## Provided passage
Menem and his neoliberals may have accepted this as a sacrifice for economic boom, but when the global economy contracted in the mid-1990s, Argentina’s monetary policies ran out of steam. In order to keep the peso strong against the dollar, Menem had been forced to borrow from abroad. Argentina lacked the power to use high interest rates to attract foreign investment, and peso-dollar convertibility became increasingly difficult to maintain.
As debt service costs soared, panicky investors withdrew their capital and Argentina fell into recession. By April 2000, a beleaguered new President, Fernando de la Rua, was staring down the barrel of a default. He asked the IMF for help, and was offered a deal: a $40 billion loan in return for cutting welfare in the provinces and further privatisation (a joke, since by this time there was little left to privatise). By late 2001, the voices of the Argentine people rang out loud and clear: they rejected all the political parties at the ballot box and withdrew from their bank deposits (at one point, $1 billion was being withdrawn per day from Argentine bank accounts). When Finance Minister Cavallo froze deposits in December, the streets filled with people who had worked hard, saved all their lives and could only watch helplessly as their savings evaporated.
Argentina was now forced to stare the legacy of neoliberalism in the face. The last days of 2001 and first of 2002 saw Argentina – under the leadership of interim President Saa – default on $132 billion worth of debt, the largest default in history. The pego was unpegged from the dollar and allowed to devalue. Inflation surged, GDP plummeted, 19 million Argentines were officially in poverty and 7.5 million couldn’t afford food. In the rural provinces, children starved while hospitals and schools closed their doors.
In 2003, Nestor Kirchner was elected President of the Argentine Republic. Realising that any deal with the IMF would be utterly compromised, he issued a challenge: the IMF, he said, had changed “from being a lender for development to a creditor demanding privileges” and must be fundamentally reformed. Looking closer to home, Kirchner built up ties with other left-leaning Latin American governments. In late 2005, Venezuela agreed to buy $1.6 billion of Argentine bonds which Kirchner used to settle Argentina’s debt to the IMF once and for all. Kirchner also clamped down forcefully on tax evasion and invested increasing revenues into welfare.

## Data under study

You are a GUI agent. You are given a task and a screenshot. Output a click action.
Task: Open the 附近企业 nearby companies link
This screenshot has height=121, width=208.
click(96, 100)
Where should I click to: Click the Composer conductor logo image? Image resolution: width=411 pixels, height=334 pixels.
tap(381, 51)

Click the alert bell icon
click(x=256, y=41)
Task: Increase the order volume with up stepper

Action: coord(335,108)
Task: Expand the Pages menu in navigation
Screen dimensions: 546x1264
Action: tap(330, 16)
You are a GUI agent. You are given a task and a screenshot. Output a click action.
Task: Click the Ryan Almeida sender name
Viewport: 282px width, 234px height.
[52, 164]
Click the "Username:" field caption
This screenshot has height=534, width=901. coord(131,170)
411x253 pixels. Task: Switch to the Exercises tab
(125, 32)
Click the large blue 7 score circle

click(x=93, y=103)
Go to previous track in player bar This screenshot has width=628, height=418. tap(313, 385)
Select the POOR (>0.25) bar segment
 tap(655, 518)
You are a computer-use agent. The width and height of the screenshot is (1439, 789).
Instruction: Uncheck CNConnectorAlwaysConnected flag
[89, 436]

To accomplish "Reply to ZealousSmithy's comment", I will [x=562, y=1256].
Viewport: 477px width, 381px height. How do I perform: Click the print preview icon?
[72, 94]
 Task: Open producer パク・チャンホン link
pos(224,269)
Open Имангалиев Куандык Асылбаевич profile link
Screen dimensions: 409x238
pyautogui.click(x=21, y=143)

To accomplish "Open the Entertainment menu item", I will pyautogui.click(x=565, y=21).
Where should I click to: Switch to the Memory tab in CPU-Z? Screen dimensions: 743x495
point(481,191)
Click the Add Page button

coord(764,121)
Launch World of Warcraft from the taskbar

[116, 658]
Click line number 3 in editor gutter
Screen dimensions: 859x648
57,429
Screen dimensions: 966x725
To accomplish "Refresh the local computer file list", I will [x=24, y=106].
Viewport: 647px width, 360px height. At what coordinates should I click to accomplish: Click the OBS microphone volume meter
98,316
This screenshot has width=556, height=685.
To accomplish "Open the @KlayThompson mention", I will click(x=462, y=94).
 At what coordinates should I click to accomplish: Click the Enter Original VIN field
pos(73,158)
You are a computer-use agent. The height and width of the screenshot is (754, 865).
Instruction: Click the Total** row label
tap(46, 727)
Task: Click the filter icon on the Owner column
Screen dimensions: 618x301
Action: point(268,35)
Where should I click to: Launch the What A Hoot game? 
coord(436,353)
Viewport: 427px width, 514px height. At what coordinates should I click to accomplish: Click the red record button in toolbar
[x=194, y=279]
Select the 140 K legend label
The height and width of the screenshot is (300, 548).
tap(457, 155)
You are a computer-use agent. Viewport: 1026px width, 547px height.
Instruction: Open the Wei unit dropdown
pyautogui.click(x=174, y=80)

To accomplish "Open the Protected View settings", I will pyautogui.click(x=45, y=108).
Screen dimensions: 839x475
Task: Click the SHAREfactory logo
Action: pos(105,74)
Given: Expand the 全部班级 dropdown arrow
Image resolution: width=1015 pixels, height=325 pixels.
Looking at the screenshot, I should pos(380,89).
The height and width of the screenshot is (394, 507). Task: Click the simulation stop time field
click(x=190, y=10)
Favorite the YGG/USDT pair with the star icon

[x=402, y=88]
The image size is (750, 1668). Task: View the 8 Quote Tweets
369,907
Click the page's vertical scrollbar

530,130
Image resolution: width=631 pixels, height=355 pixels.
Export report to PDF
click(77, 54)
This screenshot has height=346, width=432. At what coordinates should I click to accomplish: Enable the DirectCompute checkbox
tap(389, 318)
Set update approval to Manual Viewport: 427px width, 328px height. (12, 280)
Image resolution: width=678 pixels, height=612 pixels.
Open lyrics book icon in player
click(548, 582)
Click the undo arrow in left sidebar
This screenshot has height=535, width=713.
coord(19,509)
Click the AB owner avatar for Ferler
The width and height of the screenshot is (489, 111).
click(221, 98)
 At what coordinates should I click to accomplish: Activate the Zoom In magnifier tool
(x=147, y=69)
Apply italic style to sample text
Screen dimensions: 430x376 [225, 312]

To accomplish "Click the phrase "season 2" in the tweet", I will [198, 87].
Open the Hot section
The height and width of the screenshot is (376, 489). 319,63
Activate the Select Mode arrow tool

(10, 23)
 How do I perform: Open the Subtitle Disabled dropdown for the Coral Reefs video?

## Work instructions
(1) In the passage about Argentina's debt crisis, how large a loan did the IMF offer Fernando de la Rua?
(2) Copy the passage about Argentina's debt crisis word for word, from "Menem and his" up to and including "difficult to maintain.".

## Numbered responses
(1) $40 billion, in return for cutting welfare in the provinces and further privatisation.

(2)
Menem and his neoliberals may have accepted this as a sacrifice for economic boom, but when the global economy contracted in the mid-1990s, Argentina’s monetary policies ran out of steam. In order to keep the peso strong against the dollar, Menem had been forced to borrow from abroad. Argentina lacked the power to use high interest rates to attract foreign investment, and peso-dollar convertibility became increasingly difficult to maintain.